It is the fault of society, the speaker says, that the world is set up this way. It is too easy to fall into society’s norms and see anyone outside of those norms as mad or as a threat of some kind.
Structure of Much Madness is divinest Sense
‘Much Madness is divinest Sense’ by Emily Dickinson is an eight-line poem that is contained within a single stanza of text. The lines do not make use of a specific rhyme scheme although there are examples of half-rhyme as well as full-rhyme. For example, “Eye” at the end of line two and “Majority” at the end of line four is an example of half, or slant, rhyme. Then, “chain” and “sane” at the ends of lines six and eight are a perfect/full rhyme. Just like the rhyme scheme, there is no clear metrical pattern at play.
Literary Devices in Much Madness is divinest Sense
Dickinson makes use of several literary devices in ‘Much Madness is divinest Sense’. These include but are not limited to alliteration, enjambment, and caesura. Alliteration occurs when words are used in succession, or at least appear close together, and begin with the same sound. For example, “Much” and “madness” in lines one and three as well as “Demur” and “dangerous” in line seven.
Caesura occurs when a line is split in half, sometimes with punctuation, sometimes not. The use of punctuation in these moments creates a very intentional pause in the text. A reader should consider how the pause influences the rhythm of one’s reading and how it might precede an important turn or transition in the text. For instance, line three which reads: “Much Sense – the starkest Madness” or line seven which reads: “Demur – you’re straightway dangerous”.
Another important technique commonly used in poetry is enjambment. It occurs when a line is cut off before its natural stopping point. Enjambment forces a reader down to the next line, and the next, quickly. One has to move forward in order to comfortably resolve a phrase or sentence. There is a good example of the transition between lines four and five.

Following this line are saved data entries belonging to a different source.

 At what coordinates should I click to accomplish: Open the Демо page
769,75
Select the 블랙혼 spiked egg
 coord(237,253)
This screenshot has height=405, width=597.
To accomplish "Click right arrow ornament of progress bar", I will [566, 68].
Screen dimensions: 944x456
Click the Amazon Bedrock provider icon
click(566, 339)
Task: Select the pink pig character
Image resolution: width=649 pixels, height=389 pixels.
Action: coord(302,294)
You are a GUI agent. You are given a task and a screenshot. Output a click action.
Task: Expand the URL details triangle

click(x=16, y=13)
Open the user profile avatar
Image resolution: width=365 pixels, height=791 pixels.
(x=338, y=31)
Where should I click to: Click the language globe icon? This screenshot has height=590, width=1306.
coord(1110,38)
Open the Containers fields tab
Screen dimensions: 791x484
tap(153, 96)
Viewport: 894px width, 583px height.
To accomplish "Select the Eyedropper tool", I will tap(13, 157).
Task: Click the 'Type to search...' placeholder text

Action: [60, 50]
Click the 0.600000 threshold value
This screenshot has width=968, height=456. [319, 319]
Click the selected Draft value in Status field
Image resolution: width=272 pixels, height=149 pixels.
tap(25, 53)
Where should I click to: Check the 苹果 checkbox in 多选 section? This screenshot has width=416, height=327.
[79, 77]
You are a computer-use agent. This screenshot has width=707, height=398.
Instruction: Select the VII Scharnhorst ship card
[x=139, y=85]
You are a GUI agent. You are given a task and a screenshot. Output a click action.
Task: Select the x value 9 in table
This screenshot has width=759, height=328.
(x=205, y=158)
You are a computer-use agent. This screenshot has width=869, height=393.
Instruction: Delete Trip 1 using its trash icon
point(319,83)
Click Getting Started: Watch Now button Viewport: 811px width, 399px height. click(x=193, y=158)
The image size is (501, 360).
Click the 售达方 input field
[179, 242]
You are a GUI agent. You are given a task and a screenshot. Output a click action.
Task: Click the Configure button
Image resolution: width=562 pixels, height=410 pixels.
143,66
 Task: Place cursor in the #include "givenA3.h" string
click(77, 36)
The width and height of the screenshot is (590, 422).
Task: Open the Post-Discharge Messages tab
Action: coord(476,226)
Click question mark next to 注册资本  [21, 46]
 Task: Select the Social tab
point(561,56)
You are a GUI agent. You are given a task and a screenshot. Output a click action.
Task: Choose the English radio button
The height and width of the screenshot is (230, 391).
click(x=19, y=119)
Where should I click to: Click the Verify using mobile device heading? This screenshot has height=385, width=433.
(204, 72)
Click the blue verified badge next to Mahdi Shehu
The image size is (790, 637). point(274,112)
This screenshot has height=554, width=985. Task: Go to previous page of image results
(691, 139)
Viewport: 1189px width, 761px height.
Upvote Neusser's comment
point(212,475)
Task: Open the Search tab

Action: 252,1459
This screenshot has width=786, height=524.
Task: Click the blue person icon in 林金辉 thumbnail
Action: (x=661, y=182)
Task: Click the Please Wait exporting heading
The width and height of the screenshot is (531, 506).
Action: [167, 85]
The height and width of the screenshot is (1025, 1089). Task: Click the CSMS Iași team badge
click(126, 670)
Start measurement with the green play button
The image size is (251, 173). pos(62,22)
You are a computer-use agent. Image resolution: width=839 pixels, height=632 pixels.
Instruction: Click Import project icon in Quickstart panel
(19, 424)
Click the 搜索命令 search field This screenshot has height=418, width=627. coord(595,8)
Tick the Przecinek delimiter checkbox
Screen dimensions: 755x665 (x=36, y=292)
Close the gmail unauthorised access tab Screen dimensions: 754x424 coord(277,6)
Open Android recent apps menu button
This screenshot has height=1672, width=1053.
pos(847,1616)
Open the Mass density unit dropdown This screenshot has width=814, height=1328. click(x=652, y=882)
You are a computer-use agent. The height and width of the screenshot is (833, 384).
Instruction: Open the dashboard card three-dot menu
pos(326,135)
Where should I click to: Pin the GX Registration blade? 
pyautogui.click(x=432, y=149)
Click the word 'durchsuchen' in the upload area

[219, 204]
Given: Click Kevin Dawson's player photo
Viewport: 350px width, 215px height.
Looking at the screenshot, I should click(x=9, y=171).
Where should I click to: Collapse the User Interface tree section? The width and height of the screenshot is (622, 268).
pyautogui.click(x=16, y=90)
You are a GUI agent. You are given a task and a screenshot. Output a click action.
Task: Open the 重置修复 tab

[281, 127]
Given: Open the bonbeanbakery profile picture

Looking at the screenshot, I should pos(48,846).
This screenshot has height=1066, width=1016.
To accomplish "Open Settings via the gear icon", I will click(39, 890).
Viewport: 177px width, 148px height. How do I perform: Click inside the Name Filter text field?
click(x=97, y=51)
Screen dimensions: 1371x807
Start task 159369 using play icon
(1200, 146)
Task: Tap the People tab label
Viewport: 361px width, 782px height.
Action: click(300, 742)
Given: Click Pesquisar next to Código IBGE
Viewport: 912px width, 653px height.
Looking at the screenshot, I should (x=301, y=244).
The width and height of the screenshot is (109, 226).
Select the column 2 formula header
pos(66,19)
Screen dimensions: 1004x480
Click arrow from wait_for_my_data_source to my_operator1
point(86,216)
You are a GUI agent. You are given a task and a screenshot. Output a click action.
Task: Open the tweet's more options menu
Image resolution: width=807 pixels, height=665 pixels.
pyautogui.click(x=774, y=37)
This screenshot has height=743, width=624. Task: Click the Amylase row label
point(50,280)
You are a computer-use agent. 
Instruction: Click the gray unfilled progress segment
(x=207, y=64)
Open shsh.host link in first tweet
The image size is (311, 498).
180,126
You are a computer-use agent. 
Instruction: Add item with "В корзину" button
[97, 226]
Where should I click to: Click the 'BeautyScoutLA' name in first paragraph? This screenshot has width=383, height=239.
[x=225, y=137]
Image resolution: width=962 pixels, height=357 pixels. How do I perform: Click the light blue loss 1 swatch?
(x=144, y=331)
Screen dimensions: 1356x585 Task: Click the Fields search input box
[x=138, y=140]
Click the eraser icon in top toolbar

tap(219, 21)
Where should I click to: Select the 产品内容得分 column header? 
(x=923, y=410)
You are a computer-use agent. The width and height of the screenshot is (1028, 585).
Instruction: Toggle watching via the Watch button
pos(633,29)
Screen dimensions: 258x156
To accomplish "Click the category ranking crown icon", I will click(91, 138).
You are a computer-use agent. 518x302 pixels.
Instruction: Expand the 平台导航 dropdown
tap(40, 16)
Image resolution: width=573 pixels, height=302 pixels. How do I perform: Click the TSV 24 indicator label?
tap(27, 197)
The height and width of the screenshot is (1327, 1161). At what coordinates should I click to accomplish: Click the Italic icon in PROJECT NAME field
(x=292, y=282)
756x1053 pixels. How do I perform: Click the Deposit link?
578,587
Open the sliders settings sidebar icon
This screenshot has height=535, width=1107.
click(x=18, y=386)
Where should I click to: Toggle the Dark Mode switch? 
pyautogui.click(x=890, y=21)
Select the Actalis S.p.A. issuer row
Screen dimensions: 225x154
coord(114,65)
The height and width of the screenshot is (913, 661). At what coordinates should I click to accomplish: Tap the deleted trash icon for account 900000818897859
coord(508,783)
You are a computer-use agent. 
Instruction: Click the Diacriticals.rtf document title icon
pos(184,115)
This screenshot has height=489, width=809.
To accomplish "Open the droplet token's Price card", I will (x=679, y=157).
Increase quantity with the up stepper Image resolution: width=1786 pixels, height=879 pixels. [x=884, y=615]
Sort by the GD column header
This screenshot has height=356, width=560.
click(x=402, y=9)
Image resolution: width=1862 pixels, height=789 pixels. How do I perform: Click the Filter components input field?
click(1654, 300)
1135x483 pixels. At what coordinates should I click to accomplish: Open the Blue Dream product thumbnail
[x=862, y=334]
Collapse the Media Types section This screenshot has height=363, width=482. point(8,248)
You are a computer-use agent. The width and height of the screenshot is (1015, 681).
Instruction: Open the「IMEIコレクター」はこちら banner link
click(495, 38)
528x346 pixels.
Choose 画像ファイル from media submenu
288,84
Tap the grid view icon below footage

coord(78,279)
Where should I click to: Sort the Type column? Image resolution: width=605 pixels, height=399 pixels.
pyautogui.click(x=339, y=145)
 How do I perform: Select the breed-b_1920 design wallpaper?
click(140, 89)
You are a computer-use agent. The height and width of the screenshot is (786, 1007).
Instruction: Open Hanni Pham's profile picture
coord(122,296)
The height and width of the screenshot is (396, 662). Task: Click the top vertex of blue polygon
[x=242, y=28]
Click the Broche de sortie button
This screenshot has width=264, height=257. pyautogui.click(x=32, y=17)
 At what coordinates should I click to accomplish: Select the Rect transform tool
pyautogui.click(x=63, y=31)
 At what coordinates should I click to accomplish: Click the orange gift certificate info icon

Analysis of Much Madness is divinest Sense
Much Madness is divinest Sense –
To a discerning Eye –
Much Sense – the starkest Madness –
In the first lines of ‘Much Madness is divinest Sense’ the speaker begins by saying, paradoxically, that what seems mad is in fact the “divinest Sense,” or sanity. She knows that this is not going to make a lot of sense to most people. In fact, she says, the vast majority of society is not going to understand this at all. They are trained, through the rules of those around them, to see one way of being as correct and other as incorrect. They are unable to tell, as she and a select few are, that the sanity they think they’re experiencing is in fact madness.
A reader will immediately, upon beginning this piece, notice Dickinson’s use of capitalization and em-dashes. These are integral parts of her verse that scholars are consistently divided on the meaning of. It is generally thought that the dashes are indications of pauses or moments in which a reader can consider, more fully, a line they’ve just read.
The capital letters are used, most likely, to draw the reader’s attention and add emphasis to already important words.
’Tis the Majority
In this, as all, prevail –
Assent – and you are sane –
Demur – you’re straightway dangerous –
And handled with a Chain –
The next lines continue in the same way. They express the speaker’s opinion that society has corrupted our ability to see what is in truth sane and insane. She believes that it is the fault of the “Majority”. This is the group who believe in maintaining the status quo, that the world is the way it is. She says that those who “Assent” to the rules of society believe themselves to be “sane”.
But, if you go against this, if you “demur” then you’re “straightway dangerous”. This leads to physical and metaphorical “Chain[s]” coming into play. A reader should consider while reading this piece who, besides the mentally ill, Dickinson might be considering when she thinks of those society deems “insane”. Who, in her time and the contemporary period, “Demur” from society’s rules?